Jerez

Los problemas de Fernán Caballero

  • Quejas vecinales por problemas de drogas y basura en un edificio abandonado en el Agrimensor

Vecinos de la calle Fernán Caballero, junto al inmueble abandonado. Vecinos de la calle Fernán Caballero, junto al inmueble abandonado.

Vecinos de la calle Fernán Caballero, junto al inmueble abandonado. / Vanesa Lobo

Drogas, prostitución y roedores. Estos son los tres principales problemas con los que conviven los vecinos de la calle Fernán Caballero desde hace más de una década. El foco de todas las quejas radica en un edificio a medio construir que quedó abandonado, como otros muchos, durante la crisis inmobiliaria. Se trata de una propiedad privada que tiene a los vecinos en pie de guerra. Pese a que el inmueble ha sido tapiado en anteriores ocasiones, siempre vuelve a ser ocupado convirtiéndose en el blanco de los vándalos.

Los afectados denuncian que han visto casi de todo ahí a lo largo de los años y alertan del peligro que supone para los vecinos este edificio, ya que ni siquiera pueden transitar tranquilamente por esta zona del Agrimensor. Todo ello, además, después de haber soportado numerosas molestias durante más de un año por el derrumbe justo al lado de un muro en la parte trasera de la antigua Peugeot.

Manuela Suárez, vecina de esta calle, asegura que “estamos liados con esto desde 2008. Lo cerraron, nos costó trabajo pero tuvimos la suerte de que el Ayuntamiento se hizo cargo porque esto es una propiedad privada, al parecer. Vinieron lo tapiaron y se limpió, pero eso fue en 2014 y ahora volvemos a estar en las mismas”.

Interior del edificio, lleno de enseres y basuras Interior del edificio, lleno de enseres y basuras

Interior del edificio, lleno de enseres y basuras / Vanesa Lobo

Esta afectada reconoce que ahora están “un poquito más tranquilos” pero hasta hace poco tiempo “ha estado viviendo ahí una pareja y hemos tenido que llamar un montón de veces a la Policía porque no podíamos ni dormir. A la señora que vive al lado la tenían aburrida”.

Tal como recuerda, debido al derrumbe ocurrido junto al antiguo concesionario, parte de esta calle fue cerrada y no se podía transitar pero “algunos listillos tiraron los alambres y han seguido echando basuras dentro”. Todo ello ha provocado que el edificio y los alrededores se hayan convertido en un estercolero en el que han proliferado ratas, cucarachas y otros insectos.
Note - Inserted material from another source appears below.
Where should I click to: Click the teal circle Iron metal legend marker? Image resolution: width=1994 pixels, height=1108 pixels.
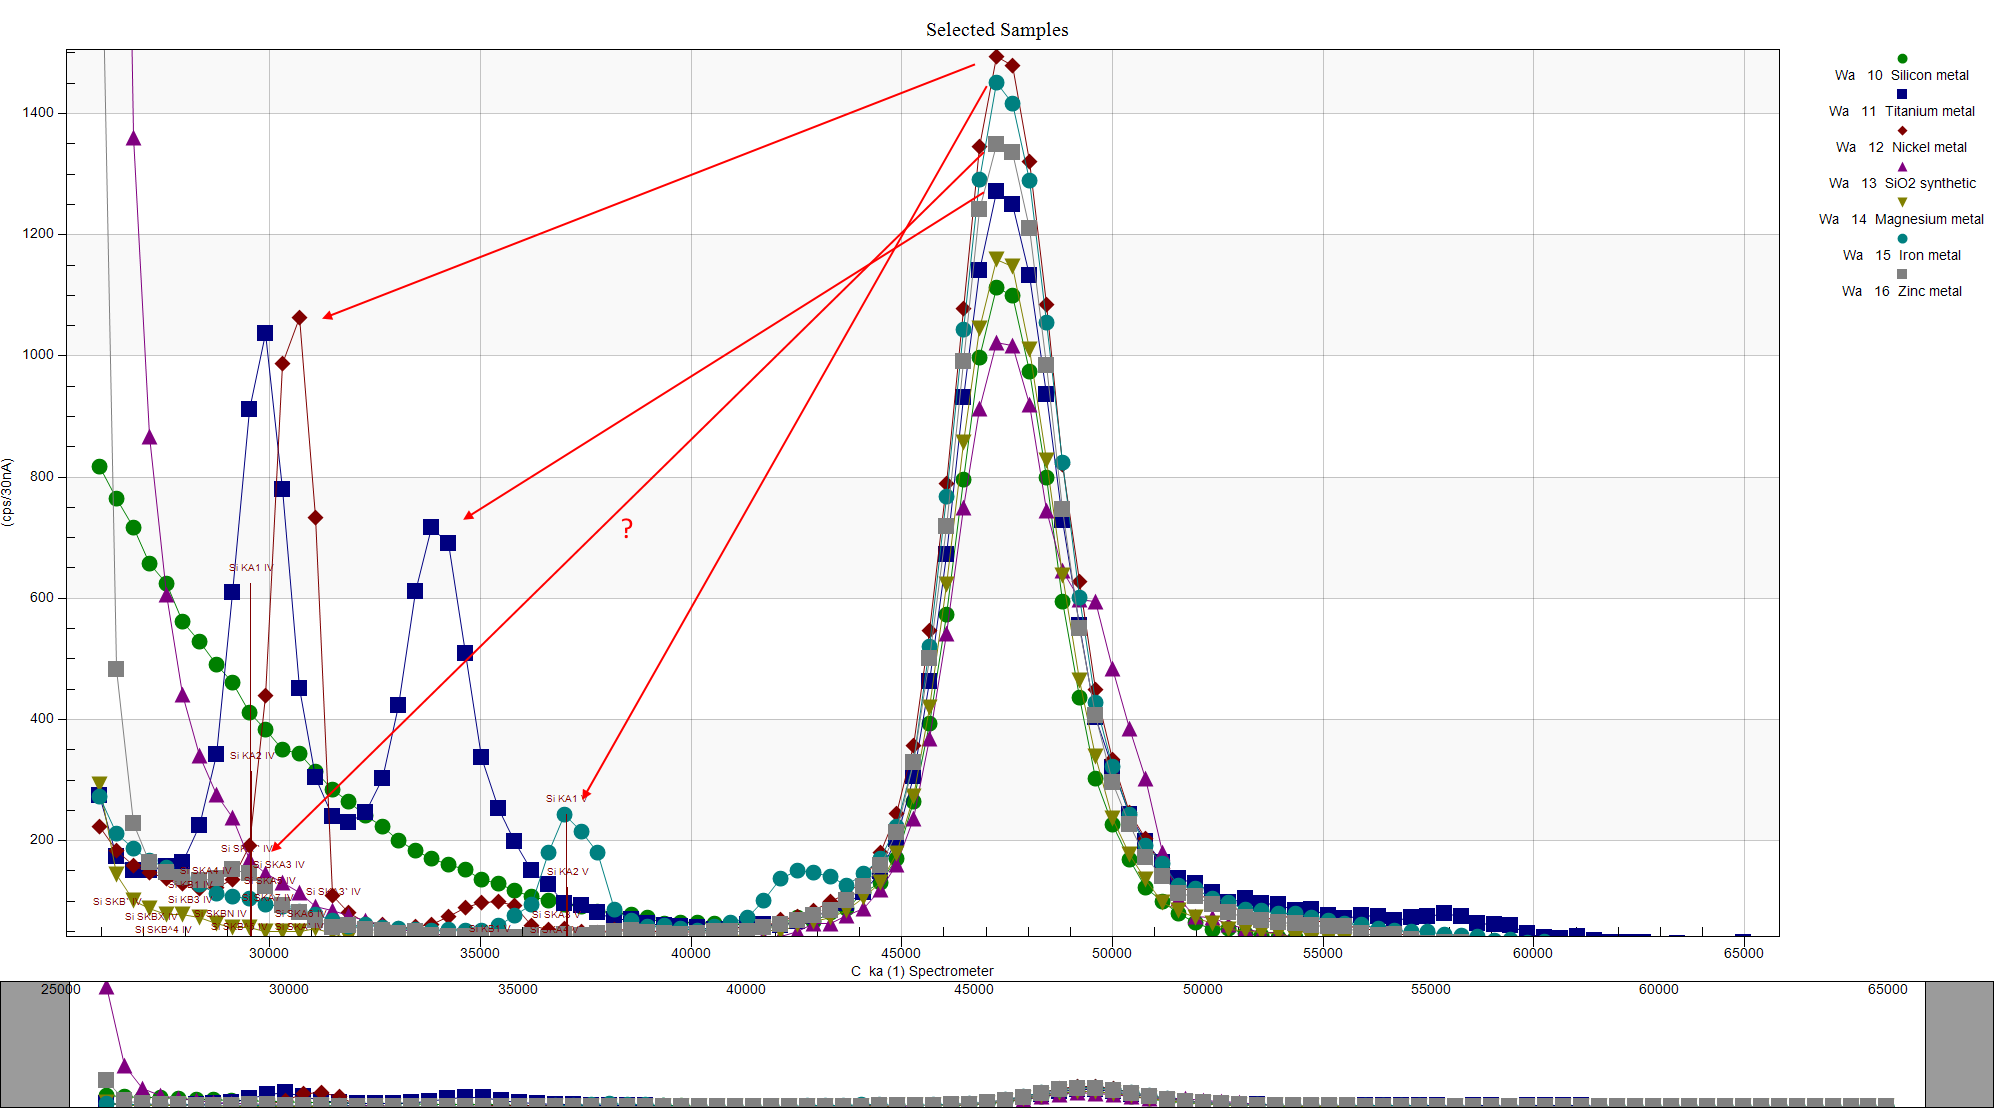tap(1902, 238)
“Lamentablemente sé que hay más sitios así en Jerez pero yo soy una contribuyente que fielmente paga”, recalca Manuela. Por eso, lamenta que haya acudido a Medio Ambiente y no haya obtenido solución. “Han sido muy respetuosos y me han atendido pero no estoy dispuesta a empezar, como la vez anterior, a tener reuniones en Urbanismo para ver qué se hace. Esto no es nuevo, si antes se hizo, ¿por qué no se puede actuar ahora?”. Esta vecina reconoce que “sé que es injusto, si han venido y lo han cerrado, que estemos en las mismas pero es que yo no tengo la culpa”.

Ángel es otro de los vecinos y coincide con todo lo relatado por Manuela. “Viene hasta gente aprovechando que está abandonado para tirar escombros. Da miedo esto y vivir así es infrahumano, sobre todo después de lo que pasamos también para que nos quitaran el peligro de la Peugeot”.

Este afectado reconoce que en el edificio “ha habido hasta prostitución, drogas... se junta todo”. “Esta es una zona de paso para salir más fácil para el centro pero de noche pasar da miedo porque sale gente de ahí. Aunque no estén viviendo ahora mismo, siguen entrando y saliendo a diario. Tienes que estar siempre con el temor”. “Ahí arriba tienen colchones, muebles.. de todo”, apuntan los vecinos. Tan problemático es este inmueble que la calle es bien conocida tanto por los bomberos como por la Policía, “que han venido muchas veces”.

Por todo ello, los vecinos esperan que el Ayuntamiento tome cartas en el asunto de manera subsidiaria (al ser una propiedad privada), como ya hizo anteriormente, para cortar de raíz estos problemas. Además, confían en que el gobierno local termine de adecentar la zona. “Iban a hacernos una plazoleta pero llegó el coronavirus y se paralizó y no han hecho nada más”, lamentan.